There will be polite bows to environmental concerns, but no one will push to ratify the Kyoto Treaty (rejected by the Senate 99-0 under President Clinton).  And forget about campaign finance reform, whose supporters have moved the fight to states like California after winning in Maine and Arizona.

 

When the two parties clash, it is less and less about political issues and more and more about who is to blame and who is weak.  Gone are the days when a Democrat like Speaker Tip O’Neill would visit Republican President Ronald Reagan at the White House after work every day.  Radio talk show host Stephanie Miller says her father (1964 Republican Vice-Presidential candidate William Miller) had several Democratic friends in Congress.  Now we have “cat fights” on political talk shows, where each side’s representative tries to shout down the other.

 

It appears that the Democrats have stopped being friends with the Republicans but have started voting with them.  So why vote Democratic?

 

The best reason to vote Democratic is to roll back the loss of our civil liberties over the past six years.  Bush has brought us the Patriot Act, which diminishes the 1st, 4th, 5th and 6th Amendments to the Constitution.  The President and his lawyers quickly rammed the vote through Congress without giving everyone the chance to read it, saying only that it would help stop the terrorists.

 

One of the few Democrats brave enough to vote against it, Dennis Kucinich, Representative from Ohio, says on his web site: “Without a warrant or probable cause, the FBI can now search your private medical records or access your library records. Your doctor or local library is forbidden from notifying you when these searches take place.
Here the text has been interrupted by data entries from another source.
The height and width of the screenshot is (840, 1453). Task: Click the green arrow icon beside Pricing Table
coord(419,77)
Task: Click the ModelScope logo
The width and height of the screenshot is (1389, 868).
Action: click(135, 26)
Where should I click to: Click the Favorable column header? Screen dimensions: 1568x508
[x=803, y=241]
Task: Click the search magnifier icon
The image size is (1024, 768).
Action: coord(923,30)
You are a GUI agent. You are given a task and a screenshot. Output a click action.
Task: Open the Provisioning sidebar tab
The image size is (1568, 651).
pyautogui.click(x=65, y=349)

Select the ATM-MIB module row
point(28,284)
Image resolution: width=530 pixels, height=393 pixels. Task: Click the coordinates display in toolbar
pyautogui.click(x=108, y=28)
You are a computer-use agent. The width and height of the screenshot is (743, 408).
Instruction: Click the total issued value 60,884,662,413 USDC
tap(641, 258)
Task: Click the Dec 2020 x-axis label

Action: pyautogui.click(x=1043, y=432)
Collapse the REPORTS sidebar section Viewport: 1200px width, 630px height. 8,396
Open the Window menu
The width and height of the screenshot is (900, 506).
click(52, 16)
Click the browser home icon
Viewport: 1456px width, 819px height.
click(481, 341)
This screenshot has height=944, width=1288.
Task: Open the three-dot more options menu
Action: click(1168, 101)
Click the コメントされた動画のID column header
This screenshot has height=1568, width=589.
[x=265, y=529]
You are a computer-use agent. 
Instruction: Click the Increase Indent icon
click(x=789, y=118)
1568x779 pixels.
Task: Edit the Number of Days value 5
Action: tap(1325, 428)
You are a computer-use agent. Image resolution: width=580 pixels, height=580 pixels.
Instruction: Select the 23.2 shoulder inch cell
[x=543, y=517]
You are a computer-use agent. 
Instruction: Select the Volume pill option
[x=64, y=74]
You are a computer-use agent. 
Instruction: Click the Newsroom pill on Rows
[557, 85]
The government may search your home while you are away and in some cases even confiscate your property.”[i]

 

More recently, on October 17, 2006, Bush signed the Military Commissions Act of 2006, which allows the President or the Defense Secretary to designate U.S. citizens as “enemy combatants.”  They could detain these citizens indefinitely without charging them with a crime and without an attorney.[ii]

 

What’s next if we keep electing Republican majorities to pass these unconstitutional laws?  We could wait for the courts to strike them down (which could be years).  Or we could watch our distance from a totalitarian regime become shorter.  Reports say that Halliburton has already won a contract to build detention centers for these “enemy combatants” and others the people in power judge to be malcontents.[iii]  I don’t want to even think of what comes after that.

 

But think about these things we must.  To deny the possibility of losing our freedoms would be to deny the reality of the Patriot Act and the Military Commissions Act.  It would be to deny the reality of a war in Iraq fought under false pretensions.  It would be to deny the reality of overwhelming evidence of GOP voter fraud in the last two national elections.

 

Of course, we will still debate emotional issues like abortion, the environment and health care, which continue to divide our nation.  These issues matter deeply.  But if we don’t confront the larger issue of whether we will even have the freedom to discuss issues any more, we are no longer citizens of the land of the free and the home of the brave.